TikTok indique qu’elle interdit “tout contenu faux ou trompeur, dont la désinformation liée à la COVID-19 et aux vaccins et, plus généralement, la désinformation anti-vaccin”, selon sa page d’informations sur le COVID-19.

Dans son rapport de transparence du premier trimestre 2021, TikTok a indiqué qu’elle “supprim(ait) ou limit(ait) les informations trompeuses dès qu’elles (étaient) identifiées”, et elle a indiqué s’associer “avec 11 organisations accréditées par l’International Fact-Checking Network”. TikTok publie régulièrement des rapports de transparence contenant des informations sur les contenus qu’elle a supprimés pour violation de ses règles communautaires ou de ses conditions d’utilisation. Le dernier rapport de transparence de TikTok indique également que “si les enquêtes confirment qu’un contenu est faux, celui-ci est retiré de la plateforme”, et fait référence à une fonctionnalité introduite par l’application au début de 2021 qui, selon elle, vise “à réduire la diffusion de contenus non fondés”. 

TikTok indique dans ce rapport qu’elle a supprimé plus de 30.000 vidéos contenant de fausses informations sur le COVID-19 pendant le premier trimestre de 2021. Cependant, ces efforts n’ont pas empêché la désinformation sur le COVID-19 de proliférer sur TikTok, et, comme indiqué plus haut, un seul des participants à l’enquête de NewsGuard a été averti quand il était exposé à des informations suspectes.

Un précédent dangereux 

Internet ne manquait pas d’informations sur la santé avant que TikTok commence à gagner en popularité,  et jusqu’à récemment, l’application n’était pas surveillée d’aussi près que des plateformes plus anciennes comme Facebook et Twitter.  

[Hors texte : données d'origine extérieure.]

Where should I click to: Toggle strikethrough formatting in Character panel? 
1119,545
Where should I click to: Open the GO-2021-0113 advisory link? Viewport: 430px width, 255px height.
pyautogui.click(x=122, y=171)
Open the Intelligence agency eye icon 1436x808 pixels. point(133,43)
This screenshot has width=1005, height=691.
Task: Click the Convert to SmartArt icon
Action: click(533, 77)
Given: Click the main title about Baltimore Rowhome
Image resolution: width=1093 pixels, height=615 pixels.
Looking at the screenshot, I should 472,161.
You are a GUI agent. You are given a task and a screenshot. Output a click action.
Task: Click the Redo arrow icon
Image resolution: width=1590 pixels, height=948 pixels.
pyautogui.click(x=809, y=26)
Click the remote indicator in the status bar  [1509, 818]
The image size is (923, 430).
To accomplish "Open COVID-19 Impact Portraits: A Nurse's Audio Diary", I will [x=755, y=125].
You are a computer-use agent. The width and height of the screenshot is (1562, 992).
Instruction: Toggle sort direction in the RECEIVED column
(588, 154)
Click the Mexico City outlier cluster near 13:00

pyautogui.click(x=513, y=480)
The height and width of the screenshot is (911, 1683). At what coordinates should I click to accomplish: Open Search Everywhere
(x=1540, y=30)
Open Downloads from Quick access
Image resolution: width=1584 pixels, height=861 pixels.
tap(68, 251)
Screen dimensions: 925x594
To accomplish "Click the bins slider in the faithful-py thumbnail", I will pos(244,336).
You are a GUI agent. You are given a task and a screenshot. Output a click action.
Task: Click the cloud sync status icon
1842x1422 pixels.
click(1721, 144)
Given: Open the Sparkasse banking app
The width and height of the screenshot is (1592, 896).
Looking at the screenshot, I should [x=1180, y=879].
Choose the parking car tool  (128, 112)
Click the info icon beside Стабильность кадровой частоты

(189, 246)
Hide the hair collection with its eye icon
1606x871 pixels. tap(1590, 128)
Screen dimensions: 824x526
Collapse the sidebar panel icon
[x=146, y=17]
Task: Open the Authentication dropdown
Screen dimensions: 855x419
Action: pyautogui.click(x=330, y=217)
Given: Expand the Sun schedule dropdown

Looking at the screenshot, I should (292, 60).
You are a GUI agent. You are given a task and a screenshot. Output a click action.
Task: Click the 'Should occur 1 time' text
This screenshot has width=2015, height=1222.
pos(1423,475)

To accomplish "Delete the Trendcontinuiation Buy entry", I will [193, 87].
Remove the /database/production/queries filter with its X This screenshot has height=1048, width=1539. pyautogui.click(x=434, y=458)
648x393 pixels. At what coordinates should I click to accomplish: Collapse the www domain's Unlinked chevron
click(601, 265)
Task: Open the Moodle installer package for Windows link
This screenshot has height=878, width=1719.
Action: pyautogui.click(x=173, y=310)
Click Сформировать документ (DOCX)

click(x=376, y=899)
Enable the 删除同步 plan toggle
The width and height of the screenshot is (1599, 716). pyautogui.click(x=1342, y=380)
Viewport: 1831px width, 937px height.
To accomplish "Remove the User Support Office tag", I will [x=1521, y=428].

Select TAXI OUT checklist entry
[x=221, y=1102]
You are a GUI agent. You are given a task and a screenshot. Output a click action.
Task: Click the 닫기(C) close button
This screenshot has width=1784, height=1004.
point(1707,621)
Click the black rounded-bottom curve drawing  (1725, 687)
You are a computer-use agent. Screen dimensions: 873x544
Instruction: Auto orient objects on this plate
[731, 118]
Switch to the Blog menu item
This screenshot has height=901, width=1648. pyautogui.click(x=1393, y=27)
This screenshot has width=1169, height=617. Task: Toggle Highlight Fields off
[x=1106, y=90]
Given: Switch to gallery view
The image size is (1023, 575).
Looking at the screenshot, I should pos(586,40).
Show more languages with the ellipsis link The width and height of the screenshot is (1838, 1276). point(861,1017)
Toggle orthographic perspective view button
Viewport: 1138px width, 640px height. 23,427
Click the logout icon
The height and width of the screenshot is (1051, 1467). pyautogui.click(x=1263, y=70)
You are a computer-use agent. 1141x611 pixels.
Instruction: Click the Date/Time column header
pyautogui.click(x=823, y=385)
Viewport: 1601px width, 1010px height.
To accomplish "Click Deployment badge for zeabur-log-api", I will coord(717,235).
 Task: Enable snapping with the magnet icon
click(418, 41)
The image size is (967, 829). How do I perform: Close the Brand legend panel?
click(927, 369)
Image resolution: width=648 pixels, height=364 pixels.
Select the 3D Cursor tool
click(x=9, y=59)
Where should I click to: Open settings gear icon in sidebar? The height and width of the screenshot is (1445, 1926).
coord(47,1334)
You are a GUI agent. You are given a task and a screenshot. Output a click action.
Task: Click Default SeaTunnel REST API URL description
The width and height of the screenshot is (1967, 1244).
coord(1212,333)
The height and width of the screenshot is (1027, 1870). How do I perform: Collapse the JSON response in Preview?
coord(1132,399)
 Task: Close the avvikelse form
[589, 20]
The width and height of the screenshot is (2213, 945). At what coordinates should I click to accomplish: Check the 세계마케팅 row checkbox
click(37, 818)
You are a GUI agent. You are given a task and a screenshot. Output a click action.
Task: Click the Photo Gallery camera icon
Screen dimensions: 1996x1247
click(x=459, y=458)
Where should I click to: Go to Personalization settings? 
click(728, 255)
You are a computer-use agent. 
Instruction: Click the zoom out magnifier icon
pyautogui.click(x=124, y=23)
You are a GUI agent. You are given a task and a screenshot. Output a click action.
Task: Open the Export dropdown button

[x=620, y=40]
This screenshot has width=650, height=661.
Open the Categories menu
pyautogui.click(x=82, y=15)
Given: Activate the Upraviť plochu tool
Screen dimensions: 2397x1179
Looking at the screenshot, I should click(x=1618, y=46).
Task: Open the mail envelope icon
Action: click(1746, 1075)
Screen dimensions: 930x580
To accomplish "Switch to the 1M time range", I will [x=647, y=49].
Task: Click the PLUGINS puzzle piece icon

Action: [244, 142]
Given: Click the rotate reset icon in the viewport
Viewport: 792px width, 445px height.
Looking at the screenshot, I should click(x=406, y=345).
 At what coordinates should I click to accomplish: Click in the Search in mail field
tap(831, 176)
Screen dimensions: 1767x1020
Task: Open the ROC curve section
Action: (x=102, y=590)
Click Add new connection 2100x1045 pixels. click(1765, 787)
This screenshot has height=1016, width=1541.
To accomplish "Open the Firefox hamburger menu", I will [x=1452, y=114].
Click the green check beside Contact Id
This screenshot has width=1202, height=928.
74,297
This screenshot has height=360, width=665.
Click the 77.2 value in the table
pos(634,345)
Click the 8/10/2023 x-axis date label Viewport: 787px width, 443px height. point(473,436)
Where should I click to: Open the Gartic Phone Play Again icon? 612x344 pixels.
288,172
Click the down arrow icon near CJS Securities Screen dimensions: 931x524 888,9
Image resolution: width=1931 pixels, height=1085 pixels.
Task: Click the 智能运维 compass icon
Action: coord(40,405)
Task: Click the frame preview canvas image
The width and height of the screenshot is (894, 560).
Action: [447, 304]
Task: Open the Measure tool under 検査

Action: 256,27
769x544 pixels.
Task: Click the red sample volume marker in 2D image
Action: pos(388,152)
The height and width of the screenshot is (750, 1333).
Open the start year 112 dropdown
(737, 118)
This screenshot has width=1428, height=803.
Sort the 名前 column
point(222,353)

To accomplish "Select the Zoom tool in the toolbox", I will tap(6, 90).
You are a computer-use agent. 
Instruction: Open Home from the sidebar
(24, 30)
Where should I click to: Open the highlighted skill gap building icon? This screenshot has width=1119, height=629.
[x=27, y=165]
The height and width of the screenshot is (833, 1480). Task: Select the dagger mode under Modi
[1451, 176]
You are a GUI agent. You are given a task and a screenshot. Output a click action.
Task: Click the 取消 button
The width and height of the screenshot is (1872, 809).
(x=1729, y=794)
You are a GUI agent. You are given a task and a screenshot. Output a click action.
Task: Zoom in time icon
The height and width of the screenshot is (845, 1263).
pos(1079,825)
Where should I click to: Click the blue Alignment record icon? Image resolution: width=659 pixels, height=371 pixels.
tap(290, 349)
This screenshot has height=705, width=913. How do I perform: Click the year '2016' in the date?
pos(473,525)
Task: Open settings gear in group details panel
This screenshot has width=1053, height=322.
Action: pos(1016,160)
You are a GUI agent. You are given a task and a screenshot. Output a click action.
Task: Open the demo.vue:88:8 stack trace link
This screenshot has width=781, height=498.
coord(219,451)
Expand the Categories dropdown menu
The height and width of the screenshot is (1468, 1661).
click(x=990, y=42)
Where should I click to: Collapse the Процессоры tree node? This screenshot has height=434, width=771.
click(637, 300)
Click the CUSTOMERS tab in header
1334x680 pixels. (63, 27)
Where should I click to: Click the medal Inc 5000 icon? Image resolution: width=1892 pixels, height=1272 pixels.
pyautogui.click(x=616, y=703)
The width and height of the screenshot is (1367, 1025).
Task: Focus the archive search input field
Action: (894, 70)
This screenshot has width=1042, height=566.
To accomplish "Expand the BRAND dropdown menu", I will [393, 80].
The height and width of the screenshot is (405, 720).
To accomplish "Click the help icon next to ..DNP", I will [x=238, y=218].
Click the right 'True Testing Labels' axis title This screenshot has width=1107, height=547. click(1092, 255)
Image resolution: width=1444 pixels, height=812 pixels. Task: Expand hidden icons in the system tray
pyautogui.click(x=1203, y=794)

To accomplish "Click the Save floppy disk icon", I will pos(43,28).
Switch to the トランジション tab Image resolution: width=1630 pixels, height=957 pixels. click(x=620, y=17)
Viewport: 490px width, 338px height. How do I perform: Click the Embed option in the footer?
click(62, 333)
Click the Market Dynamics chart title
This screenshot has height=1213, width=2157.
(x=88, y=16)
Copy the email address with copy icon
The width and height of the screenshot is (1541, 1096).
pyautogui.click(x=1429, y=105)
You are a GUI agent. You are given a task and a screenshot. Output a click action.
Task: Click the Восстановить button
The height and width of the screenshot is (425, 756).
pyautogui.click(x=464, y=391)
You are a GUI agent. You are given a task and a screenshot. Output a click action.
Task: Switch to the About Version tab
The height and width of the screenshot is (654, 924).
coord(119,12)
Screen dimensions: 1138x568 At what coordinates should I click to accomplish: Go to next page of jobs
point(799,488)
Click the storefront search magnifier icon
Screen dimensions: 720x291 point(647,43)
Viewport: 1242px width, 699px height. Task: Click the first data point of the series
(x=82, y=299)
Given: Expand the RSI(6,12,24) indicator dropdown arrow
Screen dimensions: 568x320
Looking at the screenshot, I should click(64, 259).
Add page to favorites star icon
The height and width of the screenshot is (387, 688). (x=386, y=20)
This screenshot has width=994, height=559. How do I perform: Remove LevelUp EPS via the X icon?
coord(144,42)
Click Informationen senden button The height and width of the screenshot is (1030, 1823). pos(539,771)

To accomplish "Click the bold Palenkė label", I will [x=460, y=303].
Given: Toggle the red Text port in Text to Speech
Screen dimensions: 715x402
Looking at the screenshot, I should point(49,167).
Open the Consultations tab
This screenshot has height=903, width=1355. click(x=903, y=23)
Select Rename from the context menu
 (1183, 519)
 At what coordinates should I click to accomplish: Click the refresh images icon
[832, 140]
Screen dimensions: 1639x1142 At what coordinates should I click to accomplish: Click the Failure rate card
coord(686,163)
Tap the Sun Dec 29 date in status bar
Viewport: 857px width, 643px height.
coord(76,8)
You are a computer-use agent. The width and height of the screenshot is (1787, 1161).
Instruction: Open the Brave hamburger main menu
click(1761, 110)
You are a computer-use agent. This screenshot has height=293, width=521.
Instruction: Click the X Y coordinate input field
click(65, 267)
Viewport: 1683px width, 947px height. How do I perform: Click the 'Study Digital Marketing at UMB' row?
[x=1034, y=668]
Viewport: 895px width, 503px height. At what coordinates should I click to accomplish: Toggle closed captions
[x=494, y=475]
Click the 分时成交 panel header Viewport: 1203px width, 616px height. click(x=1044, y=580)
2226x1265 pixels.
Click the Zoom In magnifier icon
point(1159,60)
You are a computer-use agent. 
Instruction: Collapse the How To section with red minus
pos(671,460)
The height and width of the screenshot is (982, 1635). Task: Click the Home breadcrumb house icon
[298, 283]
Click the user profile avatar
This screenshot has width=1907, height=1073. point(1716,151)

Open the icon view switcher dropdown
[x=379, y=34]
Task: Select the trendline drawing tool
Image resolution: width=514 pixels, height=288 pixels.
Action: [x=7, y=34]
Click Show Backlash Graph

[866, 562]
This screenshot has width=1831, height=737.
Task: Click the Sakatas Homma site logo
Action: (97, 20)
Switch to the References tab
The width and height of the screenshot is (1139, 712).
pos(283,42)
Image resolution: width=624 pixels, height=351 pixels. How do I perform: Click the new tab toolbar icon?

Aucune étude majeure n’a évalué l’impact de TikTok sur les attitudes et les croyances des jeunes, mais une étude espagnole d’août 2020 publiée dans Social Media + Society s’est intéressée à l’utilisation par les jeunes de la messagerie instantanée WhatsApp. Cette étude a constaté que les jeunes sont “plus enclins à partager un contenu s’il est en lien avec leurs intérêts, peu importe sa véracité”, et que “l’apparence d’information d’actualité garantit que, quelle que soit la nature du contenu, cette information ait plus de chances d’être partagée parmi les jeunes”. 

Aujourd’hui, c’est aux utilisateurs de TikTok eux-mêmes de faire la différence entre les contenus fidèles à la réalité, et les autres – et interagir avec des contenus faux les expose souvent à davantage de contenus faux. Comme le souligne un participant italophone de 13 ans, “après un moment, TikTok ne propose que des vidéos sur les vaccins, et très souvent contre les vaccins”. 

Le fait que les utilisateurs puissent rapidement être emportés par un tourbillon d’infox, souvent sans le vouloir, rend toujours plus difficile la distinction des informations fiables sur la plateforme. Comme l’a noté un participant italophone de 14 ans : “Après avoir cliqué sur un hashtag lié au COVID-19, j’ai été submergé de contenus sur le COVID-19 qui étaient souvent faux ou trompeurs”.